In [None]:
import plotly.express as px
import pandas as pd
import sqlite3 as db
import time
import matplotlib.pyplot as plt
from matplotlib.ticker import MaxNLocator, FuncFormatter
import os
import numpy as np
from sklearn.linear_model import LinearRegression
from sklearn.metrics import r2_score
import matplotlib.colors as mcolors

# Connect to your SQLite database
con = db.connect('mydatabase.db')

# Load the table data into a pandas DataFrame
df_grundkapital = pd.read_sql_query('SELECT * FROM "H2_final_subsectors_F"', con)


# Commit the changes and close the connection
con.commit()
con.close()

In [None]:
df_grundkapital.head()
print("Elements in the dataframe:",len(df_grundkapital))

### 1. Plots removing outliers and separating sectors

In [None]:
def lighten_color(color, factor=1.9):
    # Lightens the given color by multiplying the RGB values by a factor.
    color = mcolors.to_rgb(color)
    lightened_color = np.clip(np.array(color) * factor, 0, 1)
    return lightened_color

# Function to plot the capital types with different shades for each subsector
def plot_subsector_with_capital_types(df, subsector_name, base_colormap, title):
    # Filter out rows where all capital types are 0
    df = df[(df['Stammkapital'] > 0) | (df['Grundkapital'] > 0) | (df['Hafteinlage'] > 0)]

    # Convert H2-Potential from TWh to GWh
    df['Distributed H2-Potential in GWh'] = df['Distributed H2-Potential in TWh'] * 1000
    df['Distributed H2-Potential in MWh'] = df['Distributed H2-Potential in GWh'] * 1000

    # Create the plot
    plt.figure(figsize=(20, 14))

    base_color = plt.get_cmap(base_colormap)(0.6)  # Base color for Stammkapital
    dark_color = darken_colormap(base_colormap)(0.4)  # Darker color for Grundkapital
    light_color = lighten_color(base_color, factor=1.9)  # Lighter color for Hafteinlage

    # Plot Stammkapital, Grundkapital, and Hafteinlage when values are > 0
    if not df[df['Stammkapital'] > 0].empty:
        plt.scatter(df['Stammkapital'], df['Distributed H2-Potential in GWh'], s=100, color=base_color, label='Stammkapital')
    if not df[df['Grundkapital'] > 0].empty:
        plt.scatter(df['Grundkapital'], df['Distributed H2-Potential in GWh'], s=100, color=dark_color, label='Grundkapital')
    if not df[df['Hafteinlage'] > 0].empty:
        plt.scatter(df['Hafteinlage'], df['Distributed H2-Potential in GWh'], s=100, color=light_color, label='Hafteinlage')

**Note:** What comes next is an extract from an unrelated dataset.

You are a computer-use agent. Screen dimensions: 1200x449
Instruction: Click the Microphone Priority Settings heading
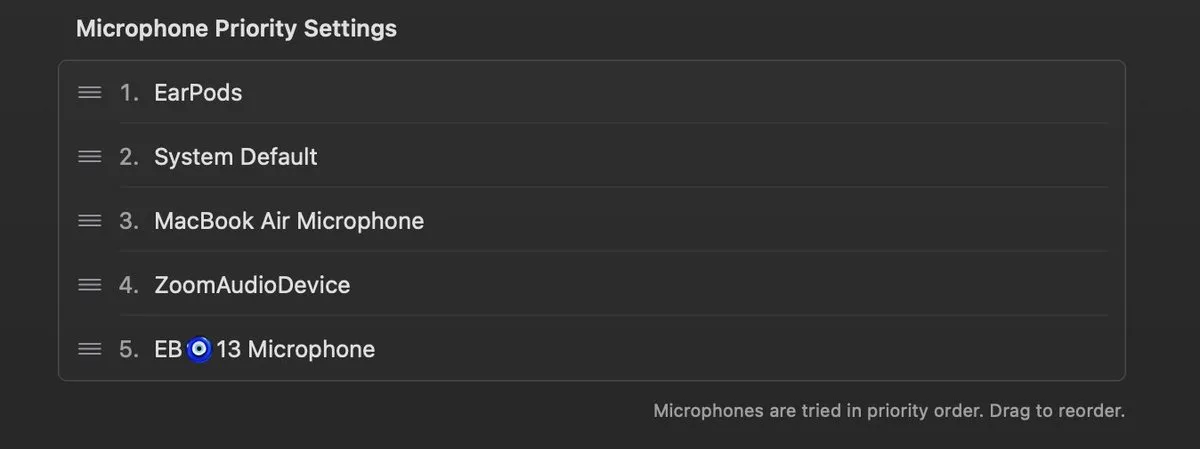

    # Extract the variables for the trend line based on the combined 'Capital'
    X = df[['Capital']]
    y = df['Distributed H2-Potential in MWh']

    # Linear regression model
    model = LinearRegression()
    model.fit(X, y)

    # Predict y values
    y_pred = model.predict(X)
    y_pred_in_GWh = y_pred / 1000

    # Calculate R^2
    r_squared = r2_score(y, y_pred)

    # Plot the trend line
    plt.plot(df['Capital'], y_pred_in_GWh, color='red', linewidth=2)

    # Add labels and title
    plt.xlabel('Capital (Mio. €)', labelpad=15)
    plt.ylabel('Hydrogen-Potential (GWh)', labelpad=15)
   # plt.title(title, pad=30)

    # Rotate x-axis labels for better readability
    plt.xticks(rotation=45)

    # Define the custom formatter function for the x-axis (Capital)
    def x_axis_formatter(tick_val, tick_pos):
        return '{:.0f}'.format(tick_val / 1e6)

    # Set the formatter and locator for the x-axis (Capital)
    plt.gca().xaxis.set_major_formatter(FuncFormatter(x_axis_formatter))
    plt.gca().xaxis.set_major_locator(MaxNLocator(integer=True))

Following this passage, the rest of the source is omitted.